Cannabis as medicine has never gone away, despite the best efforts of vested interests and the medical establishment to kill it off. After almost a century of being demonised by governments, the media and every quack on a mission, whether qualified or not, it is here to stay. This doctrine of pharmaceutical drugs, clinical trials and ruthless suppression of empirical knowledge has only been around for that same 100 years. Modern, reductionist medicine has great deal to offer but so does the wisdom of ages and the plants that have long helped us cure, heal and maintain our health. They can co-exist and we must put aside arrogance and self-interest in order best to serve the people.

 

  • Wendy Goodwin

    I watched the two and half hours of this select committee meeting and was impressed by prof Mike Barnes and the guy from “End our Pain” who was visibly shaking with anger at what the government was doing and these others that were putting barriers in the way of children getting their medication. Dame Sally was still continuing her role in keeping the stigma of cannabis rolling along but have no fear! The Queen has stepped in and given her a new role as Chancellor of top University, hope it isn’t Kings, so we will get a new Chief Medical Officer of England who might have a more current educated knowledge of the Endocannabinoid System(ECS) and cannabis. The other two medical experts particularly the guy above were arrogant and lacking in current knowledge. They are the guys that are holding up cannabis medicine to all who would benefit from cannabis. In all of this upset we still do not have the ECS in the curriculum and nobody seems to be addressing this. It is a shame that “stoners” know more about it than MPs,CCGs,NHS, or GPs and the CBD social web sites are giving out much needed information about it.

  • discerner

    How fail-safe are clinical trials anyway? One disaster that springs to mind is the horrors of thalidomide which caused abnormalities in developing fetuses with horrific consequences for the unfortunate children born with such abnormalities. Thalidomide was subject to clinical trials, as have other pharmaceutical drugs which have been withdrawn from use after been trialed due to ‘unforeseen problems’. Clinical trials then, are not necessarily a definitive solution to the problem of finding medication that is completely safe for the public to use – if there is such.

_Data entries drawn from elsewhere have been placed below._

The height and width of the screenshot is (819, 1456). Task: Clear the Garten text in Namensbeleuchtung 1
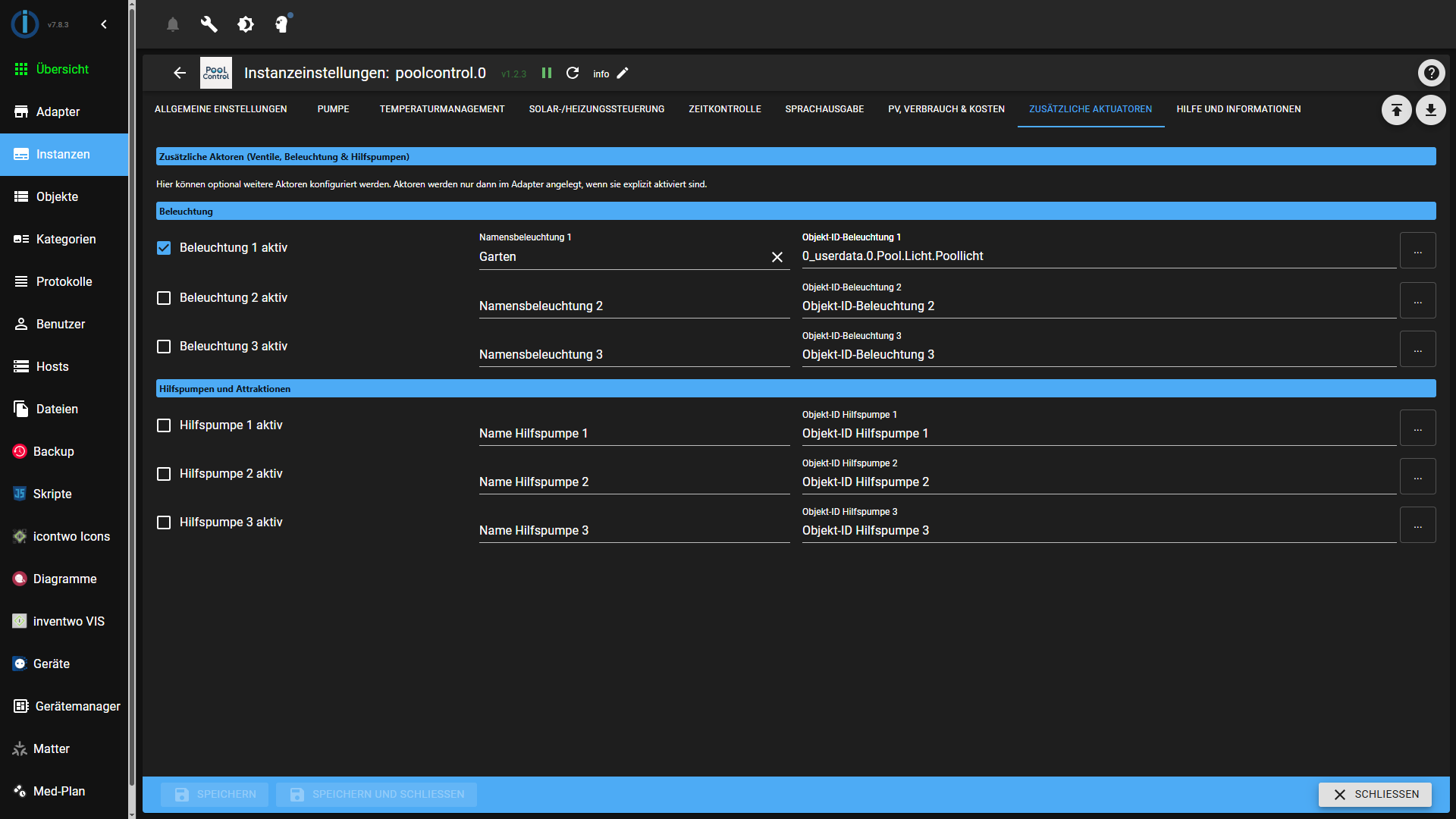(777, 257)
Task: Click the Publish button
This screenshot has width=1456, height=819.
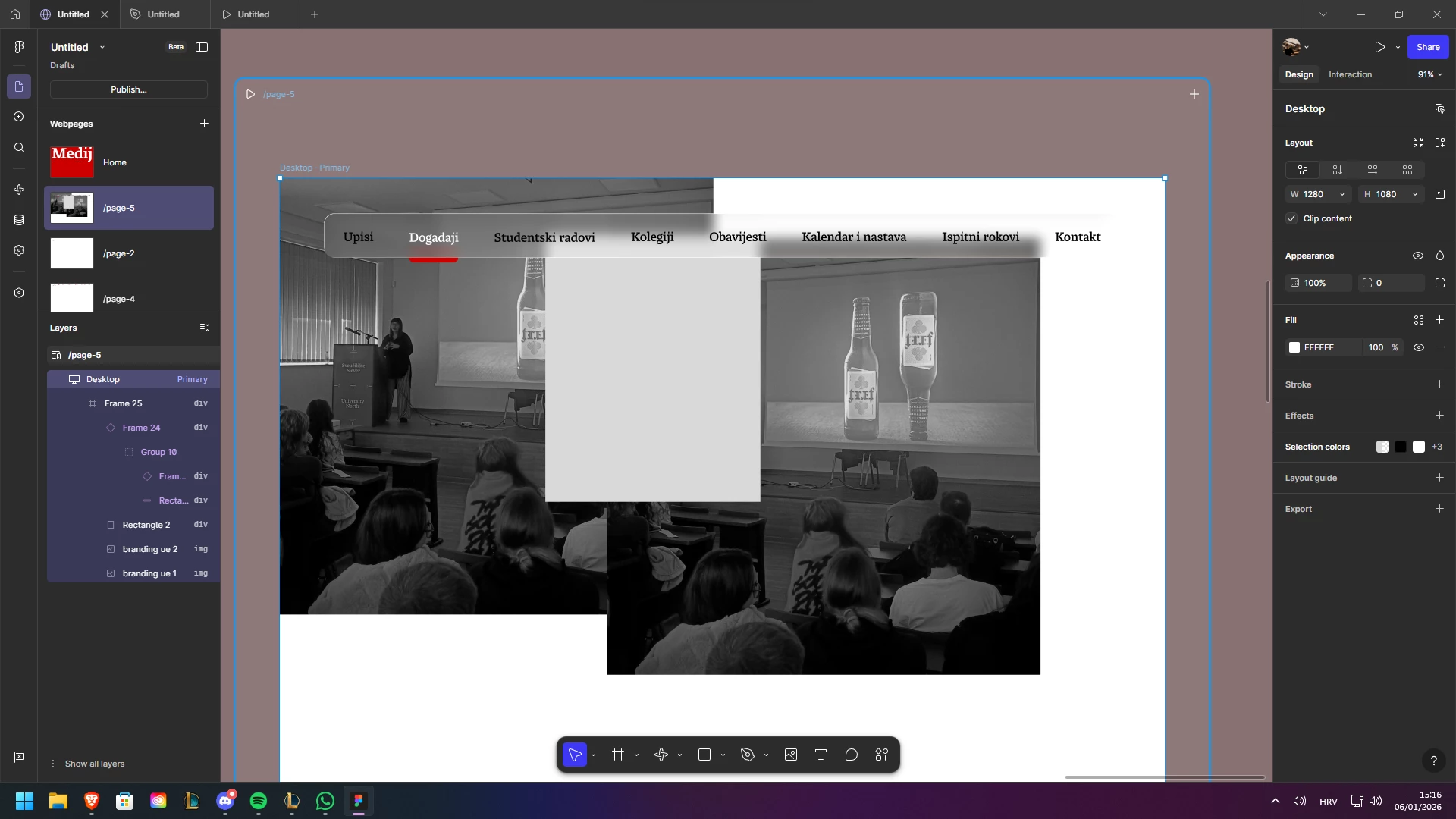Action: tap(129, 89)
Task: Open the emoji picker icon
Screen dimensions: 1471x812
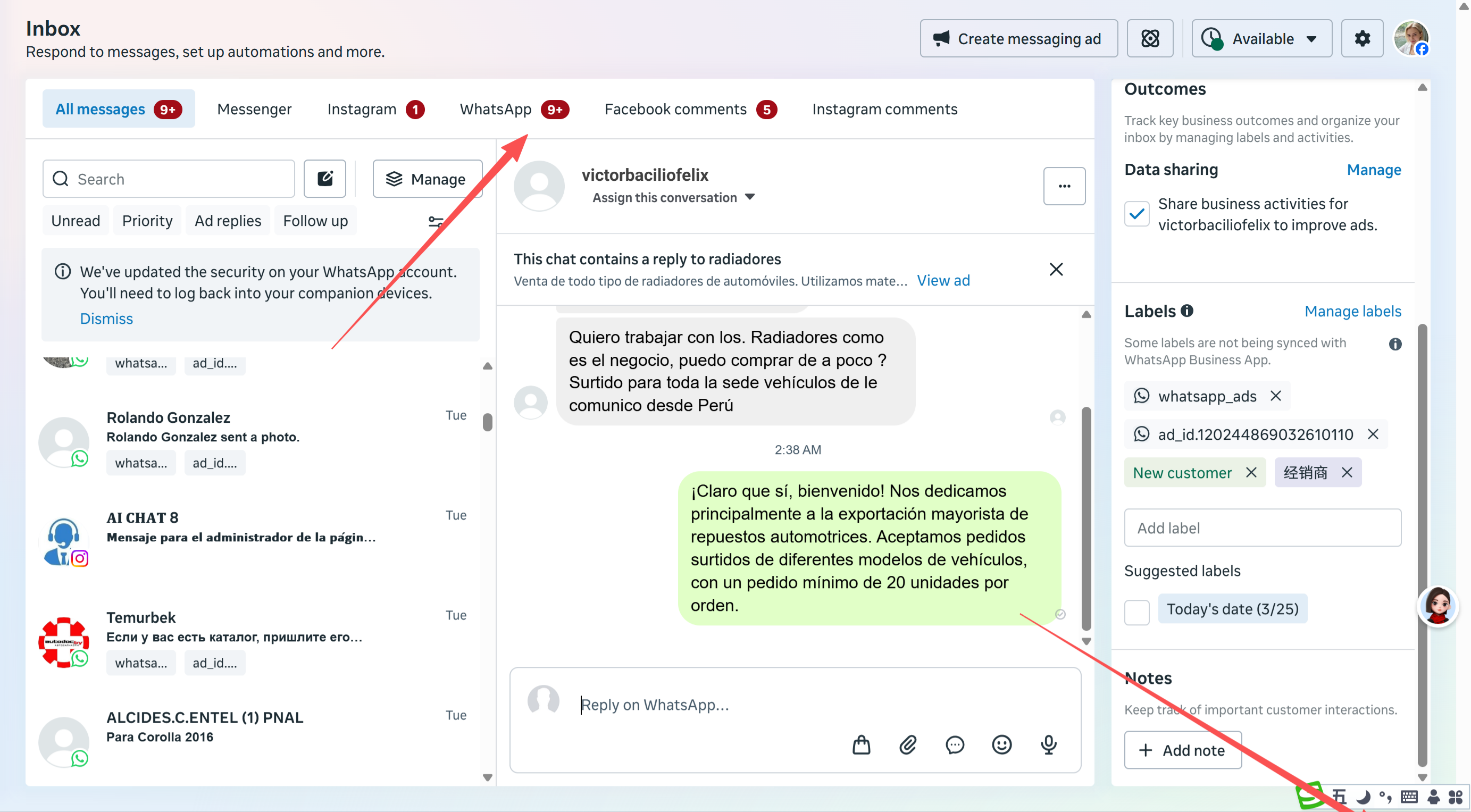Action: click(1001, 744)
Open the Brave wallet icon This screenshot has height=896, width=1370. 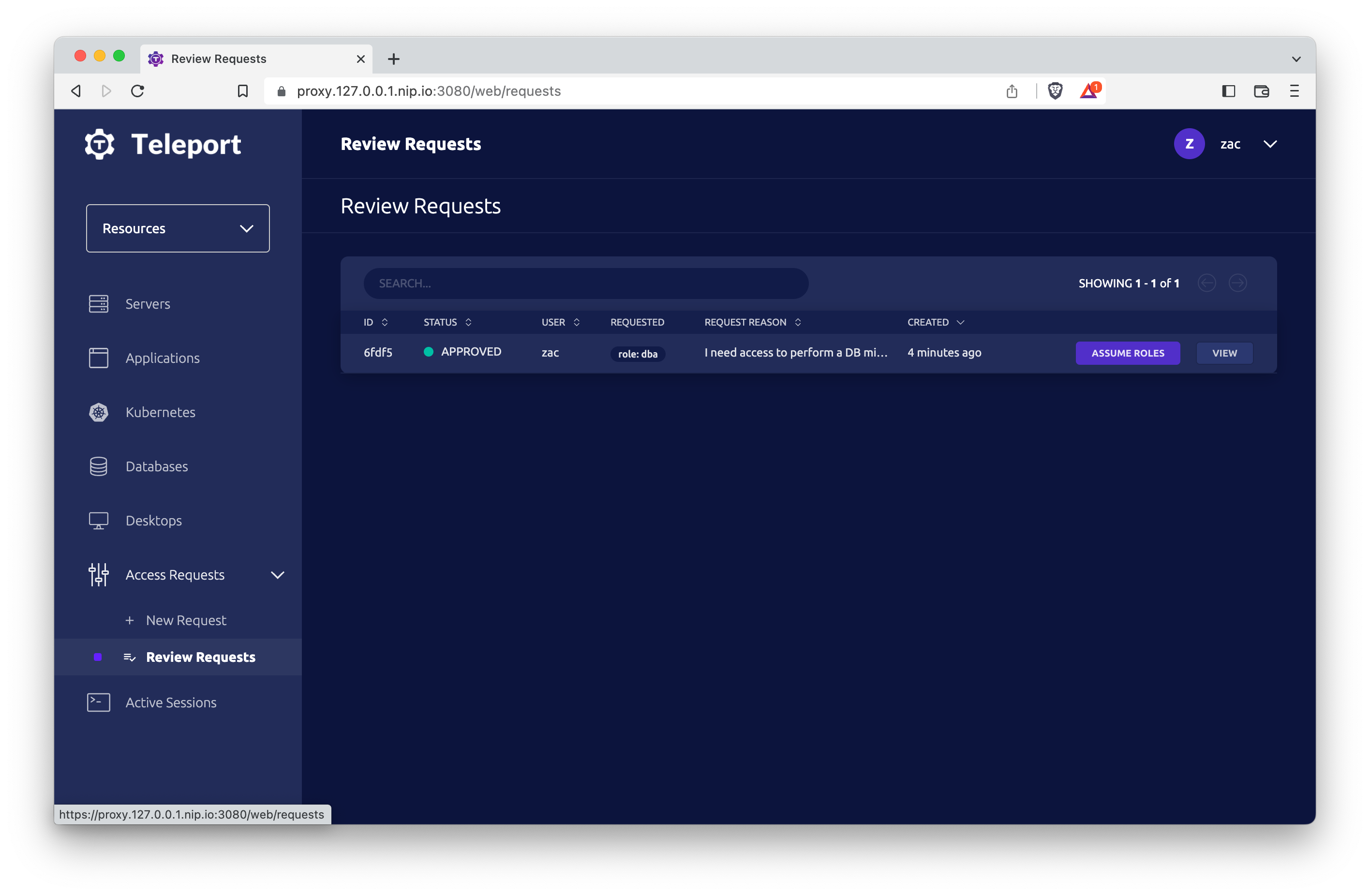tap(1261, 91)
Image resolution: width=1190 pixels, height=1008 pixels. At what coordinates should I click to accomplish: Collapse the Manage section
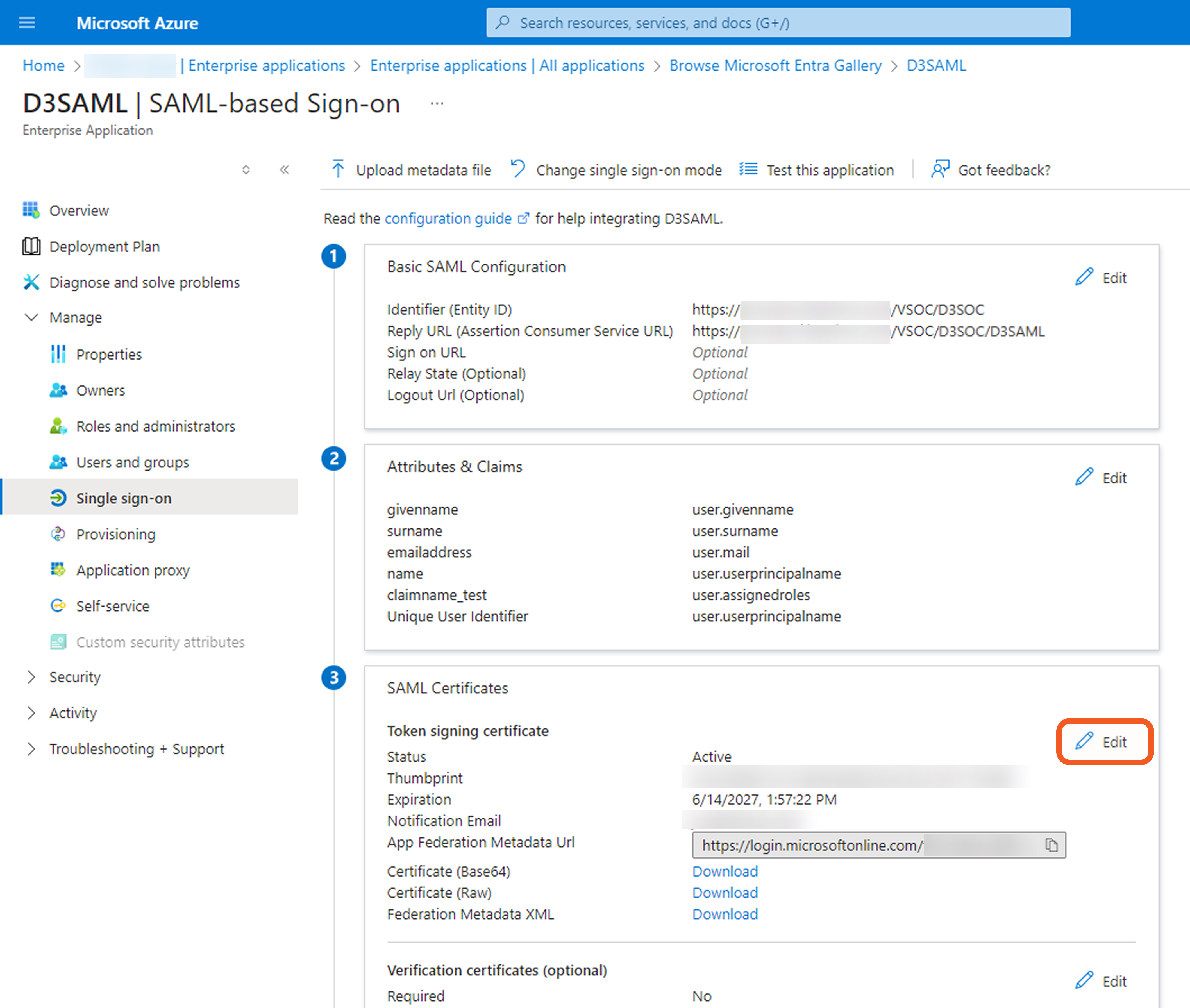[x=32, y=317]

    Medicinal cannabis upon the basis of the above is not completely safe for everyone who uses it – one man’s meat is another man’s poison. However, cannabis as a medicine has a long ‘clinical history of patient usage’, that in the main has not been too deleterious for patients compared to clinically trialed and available pharmaceutical drugs.This should be borne in mind and investigated by the doubtful doctors of the medical profession in the UK.

    The cannabis detractors in the medical establishment should embrace the cannabis medical revolution if they are really concerned about caring, treating and offering various medical solutions to myriad of ailments that affect their patients. So what is the real reason for the unfounded and poorly excused reasons given for their reluctance to accept medical cannabis? Consideration of what is the most effective and reasonably safe option for their patients seems not to include the ill-judged cannabis option. This may be due to professional negligence, pure ignorance, or pressure from elsewhere.

  • Dan

    At (14:46:44) Prof Andrew Goddard brazenly mislead the committee stating that the only randomised double-blind placebo study using a CDMP in chronic pain showed no difference compared to placebo for spontaneous pain. What he didn’t tell the committee was that study looked at spontaneous pain to simulate acute pain like being hit with a hammer and pressure pain to simulate chronic pain which had a significant benefit. Results were 90% received a minimum of 30% reduction in pain and 30% a 50% reduction. Out of 25 patients 5 withdrew from the study, 3 for fear of needles, 1 for unknown reasons and only 1 due to side effects and no serious adverse events occurred. Sharp contrast to his earlier claim (14:38:50) that only 1 in 24 patients would receive a benefit but you would need to only treat 6 to cause 1 case of significant harm. This guy disgusts me as this was a deliberate misrepresentation to a parliamentary committee, he needs calling out and holding to account.